Оказывается, уже несколько лет Стас выводил новую породу аквариумной рыбки, рыбку-феномен, рыбку-идею. Высокое содержание должно быть выражено в совершенной форме. Из любви к небу, к вертолетам будущую рыбку-идею Стас назвал «милией», и не только за внешнее сходство с вертолетом. Она должна выражать техническую мощь двадцатого века, воплощая торжество человеческого гения в живых формах, создаваемых человеком. Вчерне рыбка была создана, но в настоящее время Стас решал главную задачу: чтобы верхний плавник «милии» абсолютно походил на вертолетные несущие лопасти-махалки и чтобы двигалась она при помощи концентрических движений этого сложно сформированного плавника. Цвет «милии» планировался тоже вертолетный — красно-полосатый, как у лесопатрульного противопожарного МИ-4.

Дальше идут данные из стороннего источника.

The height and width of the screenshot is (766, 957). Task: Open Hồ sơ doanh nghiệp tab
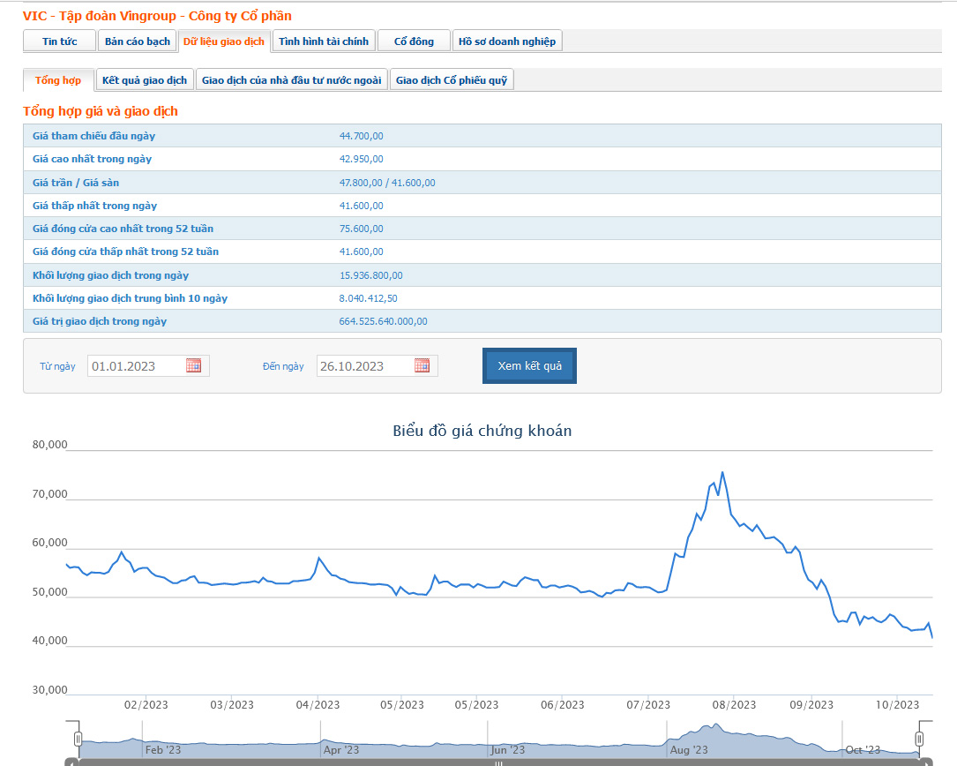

В той комнате, куда поместили Артема, тоже находилось два ряда аквариумов, в которых двигались и жевали что-то беззубыми ртами странные существа, вовсе не похожие на рыб. Они напоминали прозрачных собак, кошек, петухов, какие-то бесформенные кусочки студня с привешенными на тонких жилочках глазами. Стас объяснил, что тут собраны образцы переходной формы, результат непредвиденных мутаций.
Артем не знал, что такое мутации, и Стас, набросав на бумажке чертежик-схему, объяснил явление. Никогда бы Артем не подумал, что самбист и охотник Стас Попов научится так учено говорить. Он объяснил Артему и вместе с ним проследил весь процесс эволюции «милии» от исходного материала, каких-то юрких рыбешек, двигающихся толчками, до конечных фракций — головастых, тонкохвостых рыбок, и правда похожих на вертолеты. Потом читал свою переписку с любителями и учеными. Дивился Артем: везде его друга очень хвалили, пророчили огромный успех и мировую славу. Из-за рыбок? Артем когда-то даже сомневаться не смел, что Стас не прославится, но или в космосе, или еще больше в спорте, привык перед ним преклоняться, и теперь не понимал, что же со Стасом произошло. Почему он не прославился, а стал заурядным чиновником, каких много в летном мире? И вот занимается рыбками…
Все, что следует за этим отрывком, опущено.